Instrumental albums live and die by their ability to pique and maintain interest with rhythms and textures, without relying on lyrics to mask any shortcomings. Warm Digits also show that music sans vocals doesn’t need to compensate by shoehorning a who’s who list of influences at every juncture.
Andrew Hodson and Steve Jefferis are among a throng of artists blending electronica with experimental, post rock elements; balancing beats with loops and melody and choosing their epic and sensitive moments carefully. Touting themselves rather aptly as a ‘21st century krautrock hybrid’, they’ve remixed tracks for UNKLE and Maxïmo Park. Debut LP, Keep Warm… with the Warm Digits, boasts Field Music’s David Brewis on bass.
Hailing originally from Newcastle and the North East, their roots are laid bare, both in the landscape-mimicking textures and the straightforward approach to music making. And although the pair started life as a laptop techno outfit, they’ve travelled some distance from their beginning. Instead, electronica is now used as a metronome and a tool for developing rich, warm notes and textures that mix nicely with the new, heavier, instrumental side of their sound.
The concept of ‘warmth’ crops up a lot with the Warm Digits, lessening the harsh effects of Mother Nature’s drizzle-infested shock tactics on northern landscapes. Much of the album nestles itself in synths and comforting beats – Keep Warm’s trills and piano notes build to a crescendo with bursting drums. It’s no surprise that Warm Digits’ ’70s experimental tendencies have wooed comparisons with Neu! – the band born from early Kraftwerk members – carrying strains of similar loops and exploratory, psychedelic riffs.
Trans-Pennine Express chugs into gear with huffs and puffs, rattling over sleepers. It duly nods to Kraftwerk’s Trans Europe Express, both in name and with movement-influenced rhythms and journeying melodies. But despite its label, the track’s drums and percussion are in fact the sonic kin of Holy Fuck, with Milkshake-esque punching drums that turn new pages on the track. That irrepressible pace continues with Weapons Destruction, balancing powerful rhythms in the first half with a looped, woody-noted melody, flipping to give the laptop its limelight at the close.

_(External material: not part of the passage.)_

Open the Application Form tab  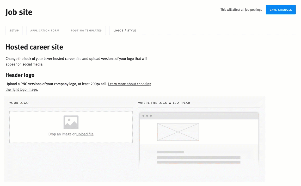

Distortion and dischord regularly make appearances in the debut, harmonising with interwoven layers. But the undulating guitars and cascading drums mean Warm Digits never stray a million miles from post rock, like Mogwai, only touched by laptop beats, mixing desks and dancefloors. It’s this constant, but well-placed tension between computer and the manmade that makes Keep Warm work as a complete entity, One Track Groove capturing that same mix of guitar and synth.
But there’s room for change in pace with Grapefruit and The Surplus Of Seeing – both slow grinding, melodic offerings with helpings of cowbell and sci-fi synths. Sweeping kraut electronica weaves itself through this and much of the rest of the album, but with a cosy timbre, as on A Warm Front Coming From The North, which feels like an ’80s arcade game version of what the future was supposed to be like.
Keep Warm… with the Warm Digits is not an extravagant effort, but it works as a cohesive whole and is an ideal starting point for the duo, showing a great deal of intelligence in their craft. Some of the edges might be a little rough, but the album’s epic rolling drums mixed with the warm textures and beats, means that the interplay of the organic and computer-generated is the star.